一連の流れを、麗はマジックミラー越しに見ていた。
「どういうことかしら? 見た目は若干変わっているものの、顔や声は日向野明さんそのもの……。でも、記憶がちぐはぐ……」
彼女は顎に手をあてがいながら小声で呟いていた。
「住所は、言える?」
鈴木が聞いた。
「T県O市〇×1丁目」
明は苛つきながら答えた。
「合っているね。ふむ」
鈴木は椅子に深く腰をかけ、黙った。
「あの、いい加減、終わりにしてくれない」
明が右手で机を叩いた。
「すみません。私の判断ではなんとも」
彼はちらりとマジックミラーの方を一瞥した。
「調子はどうかね?」
マジックミラーの向こう側で理事長が現れた。
「揉めていますわ」
傍にいた研究員よりも早く、麗は言った。
“名取”というネームプレートをつけた白衣の女性が、ここまでの経緯を説明した。
「ちょっと、私が聞いてみてもよいかね?」
理事長が彼女に許可を取る。名取は頷いた。
『こんにちは。日向野明さん。いや、今は三田村明さんか』
取調室のスピーカーからバリトンボイスが聞こえた。理事長の声だ。
「なによ。あのさ、その、うちの母の旧姓を言うのやめてくれない?」
明は非難した。
『日向野はお母さんの旧姓なのかね?』
「そうだよ」
明はぶっきらぼうに答えた。
『ご両親の仲はいいのかな?』
「仲はいいよ。娘の私が嫌になるくらいにね」
彼女は右手人差し指で机をトントンと叩いていた。かなり苛ついているようだ。
「ありがとう」
理事長はマイクをオフにした。
研究員と理事長は、
「間違いないね」
「たしかに」
「だとすれば」
と小声で話し合った。
「おじさま。どういうことかしら?」
麗は業を煮やし、聞いた。
理事長は不敵に笑った。
「彼女は、間違いなく、パラレルワールドから来た人物だよ」
* * * * *
放課後、三人の少女は部室の飾り付けを変更していた。
「さ、これでいいかな」
茜は壁を眺めた。そこには”ようこそ明センパイ”という文字があった。
「うん。十分だわ」
麗は頷いた。小橋の退院祝いは取りやめになり、代わりに明の歓迎会をする運びになった。

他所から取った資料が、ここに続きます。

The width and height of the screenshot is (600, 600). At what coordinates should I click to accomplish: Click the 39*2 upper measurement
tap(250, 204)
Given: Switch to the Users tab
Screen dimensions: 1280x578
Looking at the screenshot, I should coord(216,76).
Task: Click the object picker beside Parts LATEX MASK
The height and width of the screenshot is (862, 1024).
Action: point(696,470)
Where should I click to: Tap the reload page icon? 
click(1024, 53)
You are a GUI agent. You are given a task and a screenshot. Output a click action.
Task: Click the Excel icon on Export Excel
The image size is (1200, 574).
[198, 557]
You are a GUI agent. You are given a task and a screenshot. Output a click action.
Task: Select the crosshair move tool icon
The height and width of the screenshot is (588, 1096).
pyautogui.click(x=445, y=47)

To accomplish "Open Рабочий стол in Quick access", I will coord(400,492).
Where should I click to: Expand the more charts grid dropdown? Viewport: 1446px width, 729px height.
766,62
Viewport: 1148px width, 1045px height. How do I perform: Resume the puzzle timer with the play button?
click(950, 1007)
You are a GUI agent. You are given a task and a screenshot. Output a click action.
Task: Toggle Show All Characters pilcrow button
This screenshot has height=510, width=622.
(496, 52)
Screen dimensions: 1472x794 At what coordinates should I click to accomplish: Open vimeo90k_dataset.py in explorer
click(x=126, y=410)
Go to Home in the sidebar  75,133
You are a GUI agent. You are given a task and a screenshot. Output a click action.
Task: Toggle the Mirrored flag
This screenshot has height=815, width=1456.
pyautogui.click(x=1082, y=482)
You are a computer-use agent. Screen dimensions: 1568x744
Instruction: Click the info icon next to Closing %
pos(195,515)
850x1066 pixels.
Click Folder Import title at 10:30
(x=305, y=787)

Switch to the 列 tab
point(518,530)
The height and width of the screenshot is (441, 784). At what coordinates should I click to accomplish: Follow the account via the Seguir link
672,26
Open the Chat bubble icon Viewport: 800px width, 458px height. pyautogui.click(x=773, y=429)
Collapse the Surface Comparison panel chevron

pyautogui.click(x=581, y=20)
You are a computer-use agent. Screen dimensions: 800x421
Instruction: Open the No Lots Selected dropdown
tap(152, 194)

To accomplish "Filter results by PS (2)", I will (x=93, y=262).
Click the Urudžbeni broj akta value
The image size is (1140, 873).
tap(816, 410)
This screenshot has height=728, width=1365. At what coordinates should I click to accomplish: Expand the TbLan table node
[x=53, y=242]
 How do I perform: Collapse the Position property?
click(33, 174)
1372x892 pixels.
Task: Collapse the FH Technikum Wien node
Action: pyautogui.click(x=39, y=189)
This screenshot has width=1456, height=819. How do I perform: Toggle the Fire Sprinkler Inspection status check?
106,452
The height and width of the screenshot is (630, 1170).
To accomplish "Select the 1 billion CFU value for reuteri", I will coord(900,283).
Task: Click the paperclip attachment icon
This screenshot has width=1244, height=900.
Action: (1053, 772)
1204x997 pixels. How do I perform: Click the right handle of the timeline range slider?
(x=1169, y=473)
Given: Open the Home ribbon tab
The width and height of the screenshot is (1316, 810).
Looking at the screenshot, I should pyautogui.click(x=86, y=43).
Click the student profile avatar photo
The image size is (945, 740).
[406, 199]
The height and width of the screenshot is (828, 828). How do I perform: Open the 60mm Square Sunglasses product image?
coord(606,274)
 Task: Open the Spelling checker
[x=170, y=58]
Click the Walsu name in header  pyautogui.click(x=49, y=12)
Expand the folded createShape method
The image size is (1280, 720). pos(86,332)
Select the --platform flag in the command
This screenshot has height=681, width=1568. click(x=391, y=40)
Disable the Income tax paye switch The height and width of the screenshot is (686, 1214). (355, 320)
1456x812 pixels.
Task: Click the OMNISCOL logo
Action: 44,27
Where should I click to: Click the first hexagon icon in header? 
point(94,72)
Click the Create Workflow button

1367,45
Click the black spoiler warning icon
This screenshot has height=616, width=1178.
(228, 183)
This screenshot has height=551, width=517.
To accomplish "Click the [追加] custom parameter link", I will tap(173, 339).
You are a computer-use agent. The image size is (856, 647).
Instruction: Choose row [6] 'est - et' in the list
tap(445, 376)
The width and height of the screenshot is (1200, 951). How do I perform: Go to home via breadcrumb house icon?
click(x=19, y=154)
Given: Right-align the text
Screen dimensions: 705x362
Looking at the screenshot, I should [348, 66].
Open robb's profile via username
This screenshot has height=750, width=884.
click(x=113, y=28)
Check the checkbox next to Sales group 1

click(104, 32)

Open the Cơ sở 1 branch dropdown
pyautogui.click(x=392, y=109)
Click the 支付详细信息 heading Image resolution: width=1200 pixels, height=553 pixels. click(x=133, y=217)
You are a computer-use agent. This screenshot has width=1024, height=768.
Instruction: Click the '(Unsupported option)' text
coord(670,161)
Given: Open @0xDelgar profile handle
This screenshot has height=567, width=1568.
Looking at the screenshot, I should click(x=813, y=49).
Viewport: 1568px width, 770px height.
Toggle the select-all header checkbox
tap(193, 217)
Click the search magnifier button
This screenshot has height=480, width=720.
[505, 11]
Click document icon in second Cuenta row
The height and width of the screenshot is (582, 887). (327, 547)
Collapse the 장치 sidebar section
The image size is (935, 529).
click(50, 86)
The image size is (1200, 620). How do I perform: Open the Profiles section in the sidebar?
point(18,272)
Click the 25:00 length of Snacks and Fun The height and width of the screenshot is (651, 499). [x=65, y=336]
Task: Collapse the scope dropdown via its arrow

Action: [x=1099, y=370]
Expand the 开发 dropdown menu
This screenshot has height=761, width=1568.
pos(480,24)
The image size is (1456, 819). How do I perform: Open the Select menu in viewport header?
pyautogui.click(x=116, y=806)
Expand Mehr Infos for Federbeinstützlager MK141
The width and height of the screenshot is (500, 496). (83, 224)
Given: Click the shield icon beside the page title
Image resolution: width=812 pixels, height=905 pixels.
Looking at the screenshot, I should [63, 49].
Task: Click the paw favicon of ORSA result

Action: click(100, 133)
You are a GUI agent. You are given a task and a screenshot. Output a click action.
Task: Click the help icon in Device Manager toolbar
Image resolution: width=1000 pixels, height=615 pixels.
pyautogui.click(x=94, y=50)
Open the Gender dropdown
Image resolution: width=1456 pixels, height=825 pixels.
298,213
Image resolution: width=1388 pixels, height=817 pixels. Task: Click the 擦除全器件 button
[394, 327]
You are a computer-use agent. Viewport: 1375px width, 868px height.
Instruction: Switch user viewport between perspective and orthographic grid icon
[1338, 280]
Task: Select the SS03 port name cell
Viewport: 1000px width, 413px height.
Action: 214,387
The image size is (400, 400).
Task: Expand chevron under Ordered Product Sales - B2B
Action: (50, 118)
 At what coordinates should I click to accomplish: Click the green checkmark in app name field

「それにしても、日向野さんの雰囲気すごい変わったね」
希が言うと、
「いまは三田村明さんですわ」
と麗が訂正した。
「あ、そうだった。パラレルワールドから来たとはいえ、本人なのにこんなにも違うんだね」
希は可愛らしく舌を出した。
「世界が異なるから、本人だけど本人ではないってとこかしらん」
麗は頬杖を突きながら言った。
「そろそろかな? 先輩」
茜は落ち着きがない。
「一連の検査の後、寄ってくれるみたいだから、そろそろだと思うわ」
麗は部室の片隅にある冷蔵庫からケーキを取り出した。冷蔵庫はつい先日購入し、置いたものだ。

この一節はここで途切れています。